- [Stored items]
-- Opening Marker --

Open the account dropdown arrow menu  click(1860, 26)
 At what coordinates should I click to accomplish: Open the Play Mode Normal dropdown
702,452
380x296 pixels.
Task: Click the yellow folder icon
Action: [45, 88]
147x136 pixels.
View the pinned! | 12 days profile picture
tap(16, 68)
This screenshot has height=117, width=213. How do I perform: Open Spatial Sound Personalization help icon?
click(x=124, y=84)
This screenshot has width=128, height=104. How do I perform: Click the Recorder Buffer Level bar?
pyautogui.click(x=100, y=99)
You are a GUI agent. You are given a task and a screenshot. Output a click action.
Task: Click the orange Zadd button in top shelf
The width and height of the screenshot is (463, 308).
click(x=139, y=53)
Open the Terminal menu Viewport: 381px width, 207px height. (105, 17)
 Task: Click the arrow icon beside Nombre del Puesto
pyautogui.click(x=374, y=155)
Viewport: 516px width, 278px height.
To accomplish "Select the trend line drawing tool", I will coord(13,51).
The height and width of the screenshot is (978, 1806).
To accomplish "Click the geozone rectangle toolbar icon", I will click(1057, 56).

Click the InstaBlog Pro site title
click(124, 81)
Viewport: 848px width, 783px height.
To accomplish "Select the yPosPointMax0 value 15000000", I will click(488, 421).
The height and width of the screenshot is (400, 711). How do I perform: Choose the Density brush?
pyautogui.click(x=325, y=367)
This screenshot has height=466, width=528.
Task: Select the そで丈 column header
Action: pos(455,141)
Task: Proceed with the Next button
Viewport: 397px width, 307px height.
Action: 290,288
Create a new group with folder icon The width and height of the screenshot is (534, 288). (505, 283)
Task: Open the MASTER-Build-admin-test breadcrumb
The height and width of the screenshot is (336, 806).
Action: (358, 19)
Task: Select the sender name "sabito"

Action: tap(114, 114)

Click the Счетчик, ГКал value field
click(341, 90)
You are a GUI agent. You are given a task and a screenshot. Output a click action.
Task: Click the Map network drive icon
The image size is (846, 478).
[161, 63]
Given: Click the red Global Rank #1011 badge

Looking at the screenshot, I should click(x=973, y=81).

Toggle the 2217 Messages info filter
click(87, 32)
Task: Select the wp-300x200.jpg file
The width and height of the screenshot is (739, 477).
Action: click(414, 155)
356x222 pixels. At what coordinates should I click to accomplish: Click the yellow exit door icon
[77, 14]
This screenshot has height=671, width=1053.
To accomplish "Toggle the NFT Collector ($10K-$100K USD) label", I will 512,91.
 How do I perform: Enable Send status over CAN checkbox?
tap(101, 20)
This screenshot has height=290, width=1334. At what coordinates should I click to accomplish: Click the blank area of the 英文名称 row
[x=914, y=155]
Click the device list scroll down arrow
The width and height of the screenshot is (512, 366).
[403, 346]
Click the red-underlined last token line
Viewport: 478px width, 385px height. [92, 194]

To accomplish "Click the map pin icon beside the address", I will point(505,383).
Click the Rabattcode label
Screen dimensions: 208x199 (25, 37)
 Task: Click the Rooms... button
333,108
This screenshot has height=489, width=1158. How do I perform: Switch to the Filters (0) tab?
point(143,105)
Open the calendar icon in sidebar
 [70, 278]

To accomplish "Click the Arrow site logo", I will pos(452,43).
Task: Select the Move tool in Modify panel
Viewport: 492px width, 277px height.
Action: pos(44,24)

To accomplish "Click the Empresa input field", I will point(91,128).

-- Closing Marker --

When the line with "The image size is (846, 478)." is reached in the data above, begin copying, and stop after the line with "This screenshot has height=671, width=1053."; copy each line exactly, both ends included.

The image size is (846, 478).
[161, 63]
Given: Click the red Global Rank #1011 badge

Looking at the screenshot, I should click(x=973, y=81).

Toggle the 2217 Messages info filter
click(87, 32)
Task: Select the wp-300x200.jpg file
The width and height of the screenshot is (739, 477).
Action: click(414, 155)
356x222 pixels. At what coordinates should I click to accomplish: Click the yellow exit door icon
[77, 14]
This screenshot has height=671, width=1053.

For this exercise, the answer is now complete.